L'adaptation fidèle d'Eric Rohmer me convainc quand même qu'une intrigue simple de comédie précieuse peut se tirer du Roman-fleuve et que la fable peut devenir cinématographique, et non pas simplement beau marivaudage littéraire comme je le reproche parfois. Il s'agit en effet avant tout d'érotisme et de Voir sans être Vu, ce qui est un sujet de prédilection du cinéma. Le roman est des années 1610 (d'Urfé fut Ligueur avant de se rallier au Roi), et il y a quelques scènes de travestissement qu'on pourrait trouver dans une comédie pastorale shakespearienne de la même époque (As you like it est de 1600), même si le thème est ici plutôt platonicien, devenir l'Autre en endossant son apparence extérieure.
Le film a conservé certaines dialogues sur l'Amour qui semblent assez directement tirés du Banquet de Platon via toute un réseau d'interprétations poétiques et d'amour courtois. Les dialogues entre Hylas l'inconstant - et donc trop épais matérialiste - et les Bergers plus orphiques comme Lycidas semble souvent directement tirés de ces clichés platoniques sur l'amitié entre les âmes et la pure contemplation du Beau.

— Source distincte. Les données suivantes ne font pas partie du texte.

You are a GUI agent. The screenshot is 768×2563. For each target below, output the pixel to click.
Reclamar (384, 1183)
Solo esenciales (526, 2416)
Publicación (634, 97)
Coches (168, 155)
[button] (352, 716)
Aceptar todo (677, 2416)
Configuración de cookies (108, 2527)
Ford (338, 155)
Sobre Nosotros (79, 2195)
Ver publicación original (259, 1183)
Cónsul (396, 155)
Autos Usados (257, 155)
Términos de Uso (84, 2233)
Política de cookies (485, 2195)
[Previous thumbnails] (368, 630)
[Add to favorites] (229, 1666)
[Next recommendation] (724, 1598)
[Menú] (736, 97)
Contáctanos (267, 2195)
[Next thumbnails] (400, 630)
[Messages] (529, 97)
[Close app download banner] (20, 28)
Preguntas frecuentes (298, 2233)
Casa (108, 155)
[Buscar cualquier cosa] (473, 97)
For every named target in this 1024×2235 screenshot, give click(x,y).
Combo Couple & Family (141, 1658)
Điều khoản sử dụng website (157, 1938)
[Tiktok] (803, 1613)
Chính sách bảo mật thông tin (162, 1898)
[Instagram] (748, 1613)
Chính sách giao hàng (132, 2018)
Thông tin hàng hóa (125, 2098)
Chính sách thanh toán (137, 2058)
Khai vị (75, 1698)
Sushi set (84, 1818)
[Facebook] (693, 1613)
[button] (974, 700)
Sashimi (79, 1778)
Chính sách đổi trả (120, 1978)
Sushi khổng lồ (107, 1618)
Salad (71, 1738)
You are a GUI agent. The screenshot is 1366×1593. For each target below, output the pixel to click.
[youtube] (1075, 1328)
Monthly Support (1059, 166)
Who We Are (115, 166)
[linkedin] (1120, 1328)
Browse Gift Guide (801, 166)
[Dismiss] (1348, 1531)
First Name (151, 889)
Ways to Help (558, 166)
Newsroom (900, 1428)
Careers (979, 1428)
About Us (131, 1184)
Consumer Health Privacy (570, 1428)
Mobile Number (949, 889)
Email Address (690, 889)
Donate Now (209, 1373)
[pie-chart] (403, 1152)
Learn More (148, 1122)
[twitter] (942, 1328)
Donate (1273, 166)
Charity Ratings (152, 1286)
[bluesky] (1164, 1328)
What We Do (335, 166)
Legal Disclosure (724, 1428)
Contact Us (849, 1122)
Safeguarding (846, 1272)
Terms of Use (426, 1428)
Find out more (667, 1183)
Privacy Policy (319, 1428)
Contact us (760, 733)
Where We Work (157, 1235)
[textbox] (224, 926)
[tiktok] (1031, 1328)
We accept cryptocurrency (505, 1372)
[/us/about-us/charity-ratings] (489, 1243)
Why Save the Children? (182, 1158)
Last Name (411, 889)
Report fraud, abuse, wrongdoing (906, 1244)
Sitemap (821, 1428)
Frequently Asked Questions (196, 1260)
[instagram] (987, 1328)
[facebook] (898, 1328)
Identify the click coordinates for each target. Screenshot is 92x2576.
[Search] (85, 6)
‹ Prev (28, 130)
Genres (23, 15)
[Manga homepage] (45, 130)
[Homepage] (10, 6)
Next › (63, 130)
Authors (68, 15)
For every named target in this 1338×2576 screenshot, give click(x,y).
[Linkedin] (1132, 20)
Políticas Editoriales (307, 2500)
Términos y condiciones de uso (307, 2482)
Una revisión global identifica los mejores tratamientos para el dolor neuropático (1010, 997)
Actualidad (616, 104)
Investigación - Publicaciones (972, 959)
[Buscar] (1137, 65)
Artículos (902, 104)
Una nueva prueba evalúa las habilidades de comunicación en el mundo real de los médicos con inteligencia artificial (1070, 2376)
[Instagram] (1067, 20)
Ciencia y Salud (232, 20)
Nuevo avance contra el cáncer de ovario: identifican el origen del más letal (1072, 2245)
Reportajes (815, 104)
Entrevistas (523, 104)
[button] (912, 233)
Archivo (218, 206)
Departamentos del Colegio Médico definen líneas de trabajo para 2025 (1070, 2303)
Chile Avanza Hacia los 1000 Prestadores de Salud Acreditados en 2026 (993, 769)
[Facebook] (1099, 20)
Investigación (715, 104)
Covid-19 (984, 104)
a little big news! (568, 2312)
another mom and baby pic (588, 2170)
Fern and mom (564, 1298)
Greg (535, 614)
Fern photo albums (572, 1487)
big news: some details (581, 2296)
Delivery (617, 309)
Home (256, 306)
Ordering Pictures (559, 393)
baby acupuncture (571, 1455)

En revanche, je ne sais pas quelle est la source précise la longue scène où le druide Adamas explique que la religion gauloise était en fait plus profondément monothéiste et que les Gaulois feignaient d'épouser le polythéisme pour ne pas gêner les Romains, trop rustiques pour saisir le sublime théologique. La scène se trouve dans l'Astrée, IIe partie, livre VIII. Ce subterfuge permet ainsi d'exalter un sain théisme celtique comme une préfiguration des Mystères de la Trinité :
Mon enfant, respondit Adamas, il faut que vous y alliez fort retenu, et que sur tout vous ne preniez pas cela pour des dieux separés, mais pour les vertus, puissances et effects d’un seul Dieu, et qu’ainsi vous adoriez Juppiter comme la grandeur et majesté de Dieu, Mars comme sa puissance, Pallas comme sa sapience, Venus comme sa beauté, et ainsi des autres. Par ce moyen les adorant comme je dis, vous refererez tout à nostre grand Teutates, et honorant les grands heros pour leurs vertus, vous vous montrerez juste de rendre à ces vertueuses personnes, apres leur mort, l’honneur que vous n’avez peu leur faire durant leur vie. Et que cela vous suffise pour ceste fois, attendant que la frequentation que vous aurez avec moy vous en aprenne peu à peu davantage. Or, mon enfant, laissant donc tous ces discours à part, nous ferons icy une forme de temple dans ce boccage qui de long temps a esté consacré à Teutates, c’est à dire à Dieu: entant que ce sera dans un boccage, nous observerons nos anciennes ordonnances, et pource qu’il y aura un temple, nous obeirons à ces estrangers. Et pour l’intelligence de ce que je viens de vous dire, j’escriray au tronc de ce chesne merveilleux, le sainct nom de Teutates ; puis en ces trois branches qui s’en separent à la droite, je mettray Hesus, au milieu Tharamis, et l’autre costé, Belenus. Et en ce tronc d’en haut où ces trois branches se viennent reunir, nous graverons encores le sacré nom de Teutates, pour monstrer que nous n’entendons qu’un Dieu sous ces autres trois paroles. Que si j’osois vous descouvrir la profondité de nos saints mysteres et les secrets plus cachez de nostre religion, je vous dirois une interpretation que Samothes, le plus sçavant de tous les hommes, nous a laissée et qui de pere en fils est venue jusques à nous. C’est que ces trois noms signifient trois personnes qui ne sont qu’un Dieu, LE DIEU FORT, LE DIEU HOMME, et le Dieu REPURGEANT. Le Dieu fort est le Pere, le Dieu homme est le Fils, et le Dieu Repurgeant, c’est l’Amour de tous les deux, et tous trois ne font qu’un Teutates, c’est à dire un Dieu. Et c’est la mere de ce Dieu homme, à qui nos druides ont dedié dans l’entrée des Carnutes, il y a plus de vingt siecles, un autel avec une statue d’une pucelle tenant un enfant entre les bras avec ces mots : A LA VIERGE QUI ENFANTERA.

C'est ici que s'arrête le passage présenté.